Sabtu, 05 Maret 2011

Seoul’s Kwangjang Public Market

mian juga buat yang ini g sempat ngetrans in hueeeeeeeeeeeeeeeeeeeeee... tapi ini pusat perbelanjaan yang murah di seoul.....
Instead of visiting Seoul’s glitzy malls, why not sample Korean culture at a traditional market? [full gallery]

It’s understandable that many Koreans are eager for foreign visitors to visit Seoul’s glitzy high rises, luxury malls and top-tier hotels. For a nation that knew poverty so recently, it makes sense there’s a desire to advertise a newfound wealth. But in my experience, travelers to Korea are usually eager to see what makes the nation and culture unique, and are looking for places that are unmistakably Korean. For them, I can’t think of a place that does this better than a traditional market, like Kwangjang Market (광장시장).

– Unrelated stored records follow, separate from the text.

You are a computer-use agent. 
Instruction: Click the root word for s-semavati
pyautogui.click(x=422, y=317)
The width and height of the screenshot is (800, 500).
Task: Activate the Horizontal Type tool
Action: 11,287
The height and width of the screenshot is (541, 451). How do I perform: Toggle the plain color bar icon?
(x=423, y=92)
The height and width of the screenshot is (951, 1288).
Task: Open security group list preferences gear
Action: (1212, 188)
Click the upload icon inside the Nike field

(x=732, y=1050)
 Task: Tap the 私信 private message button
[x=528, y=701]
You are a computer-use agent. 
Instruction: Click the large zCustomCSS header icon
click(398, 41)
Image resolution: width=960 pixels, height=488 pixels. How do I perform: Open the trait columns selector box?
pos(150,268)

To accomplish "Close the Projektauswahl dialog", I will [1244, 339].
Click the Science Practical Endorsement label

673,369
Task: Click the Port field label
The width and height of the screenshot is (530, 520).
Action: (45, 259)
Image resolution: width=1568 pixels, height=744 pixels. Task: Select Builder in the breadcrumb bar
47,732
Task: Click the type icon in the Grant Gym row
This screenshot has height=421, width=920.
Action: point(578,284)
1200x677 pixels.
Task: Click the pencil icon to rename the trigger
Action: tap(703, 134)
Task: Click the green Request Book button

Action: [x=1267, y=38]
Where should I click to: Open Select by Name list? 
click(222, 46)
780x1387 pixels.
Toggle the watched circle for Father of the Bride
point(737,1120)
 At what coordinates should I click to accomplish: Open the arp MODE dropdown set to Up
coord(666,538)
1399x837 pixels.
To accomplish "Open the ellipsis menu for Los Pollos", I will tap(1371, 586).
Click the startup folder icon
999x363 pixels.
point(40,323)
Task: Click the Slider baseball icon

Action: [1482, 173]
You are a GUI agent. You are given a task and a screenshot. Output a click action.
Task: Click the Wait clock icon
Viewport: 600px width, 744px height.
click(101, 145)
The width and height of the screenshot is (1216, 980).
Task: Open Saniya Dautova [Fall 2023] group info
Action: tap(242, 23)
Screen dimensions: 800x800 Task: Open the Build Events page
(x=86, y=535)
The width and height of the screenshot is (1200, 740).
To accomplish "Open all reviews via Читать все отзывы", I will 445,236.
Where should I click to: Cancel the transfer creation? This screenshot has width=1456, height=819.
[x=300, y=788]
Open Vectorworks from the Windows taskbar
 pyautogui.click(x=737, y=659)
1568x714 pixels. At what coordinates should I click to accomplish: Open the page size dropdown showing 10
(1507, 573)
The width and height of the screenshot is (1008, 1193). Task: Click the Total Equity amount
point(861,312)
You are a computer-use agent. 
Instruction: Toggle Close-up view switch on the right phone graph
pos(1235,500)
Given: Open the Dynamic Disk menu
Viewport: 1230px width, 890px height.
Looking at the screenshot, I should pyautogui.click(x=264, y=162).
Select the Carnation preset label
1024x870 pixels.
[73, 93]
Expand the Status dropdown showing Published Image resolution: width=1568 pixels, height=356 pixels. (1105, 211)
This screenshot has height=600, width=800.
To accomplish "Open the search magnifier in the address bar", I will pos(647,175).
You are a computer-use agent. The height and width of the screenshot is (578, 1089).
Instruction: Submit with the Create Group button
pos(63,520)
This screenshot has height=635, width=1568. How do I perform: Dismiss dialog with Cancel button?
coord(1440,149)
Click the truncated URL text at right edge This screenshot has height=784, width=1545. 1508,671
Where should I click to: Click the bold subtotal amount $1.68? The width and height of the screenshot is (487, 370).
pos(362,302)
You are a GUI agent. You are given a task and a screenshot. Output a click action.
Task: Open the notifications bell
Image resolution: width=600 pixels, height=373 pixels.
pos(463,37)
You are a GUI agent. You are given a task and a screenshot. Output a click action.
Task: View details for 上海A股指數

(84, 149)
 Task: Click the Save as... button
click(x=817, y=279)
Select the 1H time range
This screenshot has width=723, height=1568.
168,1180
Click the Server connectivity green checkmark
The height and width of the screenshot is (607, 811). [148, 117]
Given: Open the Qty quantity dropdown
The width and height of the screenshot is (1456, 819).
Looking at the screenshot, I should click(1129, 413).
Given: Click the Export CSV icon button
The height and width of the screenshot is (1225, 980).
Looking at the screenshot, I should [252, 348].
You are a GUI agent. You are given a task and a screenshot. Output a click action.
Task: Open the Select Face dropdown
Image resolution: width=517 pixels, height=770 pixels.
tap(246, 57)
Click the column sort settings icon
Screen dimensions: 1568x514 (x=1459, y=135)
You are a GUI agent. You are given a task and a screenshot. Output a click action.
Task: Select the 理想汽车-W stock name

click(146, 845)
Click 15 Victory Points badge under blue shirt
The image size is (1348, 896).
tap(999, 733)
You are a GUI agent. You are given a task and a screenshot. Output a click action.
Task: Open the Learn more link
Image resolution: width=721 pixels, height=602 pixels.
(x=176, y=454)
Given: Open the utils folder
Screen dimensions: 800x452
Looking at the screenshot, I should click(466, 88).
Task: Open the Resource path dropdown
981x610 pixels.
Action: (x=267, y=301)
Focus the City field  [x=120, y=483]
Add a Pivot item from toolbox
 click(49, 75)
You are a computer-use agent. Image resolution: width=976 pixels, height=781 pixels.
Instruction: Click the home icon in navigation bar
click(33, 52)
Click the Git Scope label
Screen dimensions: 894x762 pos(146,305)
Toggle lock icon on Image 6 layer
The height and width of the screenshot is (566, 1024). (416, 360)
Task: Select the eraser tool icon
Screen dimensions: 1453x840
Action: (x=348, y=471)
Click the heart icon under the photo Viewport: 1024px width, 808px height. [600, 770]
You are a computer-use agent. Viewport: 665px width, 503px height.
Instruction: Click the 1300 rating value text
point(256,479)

Despite huge competition from discount chain stores and facilities that can provide conveniences like free parking, Seoul’s traditional markets are holding on. And thank goodness for that! They retain a special charm that makes them a “must-see” on any tourist’s Seoul itinerary. Thankfully, the city government has realized their important role to citizens and visitors alike, and has allocated support for their modernization.

Lines of snack carts proceed along both main drags through Kwangjang Market [full gallery].

Among Seoul’s many traditional markets, Kwangjang Market was the first to open as a daily market. Established in 1905, it’s actually far bigger than it looks, with 5,000 independent shops and an entire upper level dedicated to high quality silk, satin and linen. It’s one of the best places to have everything from bed sheets to traditional Korean hanbok custom made for you. In fact, many of Kwangjang’s vendors supply Namdaemun and Dongdaemun merchants with their fine-quality textiles.

Especially on rainy days, Kwangjang Market is famous for its dozens of bindaetteok vendors [full gallery].

On the market’s central ground level, the floor space is dominated by scores of pojangmacha snack stalls selling delicious snacks like red bean porridge called patjuk (팟죽), jokbal pigs’ feet and sundae (순대) blood sausage. But the treat that Kwangjang is truly famous for is its delicious bindaetteok (빈대떡). Resembling very thick pancakes, these crispy morsels will run you less than four dollars, which is a small price to pay for your own piece of Kwangjang Market’s rustic delicacy. Watch as the hard-working vendors cook their mung bean batter seasoned with meat and vegetables into sizzling pancakes while steam rises into the air. It’s an especially beloved treat in the winter or on a rainy day. Matched with some makgeolli rice wine and a simple soy and onion dipping sauce, I can’t think of a better way to spend a cold or wet evening!

Despite the crowded floor space, the market features high ceilings topped with domed glass and an interior lit by naked bulbs hanging from every stall. The ubiquitous red aprons designate the vendors from the customers, and frankly, it’s a little bit exhausting to consider what it would be like to work there all day. Keep in mind that many of the food stalls remain open until midnight (but arrive before 21:00 for the best selection).

Best known for its bindaetteok and fine silks, Kwangjang’s 5,000 vendors sell all kinds of products [full gallery].

On a recent visit to the market, it seemed like the food vendors were doing pretty well. There was a fun mix of curious tourists and well-heeled groups of salary men and women and retired folks who were all enjoying an early evening stop for snacks and a drink… or three. Be it the boisterous banter between customers to the delicious and inexpensive treats, Kwangjang Market displays Koreans’ enthusiasm for good food and conversation, and is one of Seoul’s most exciting destinations.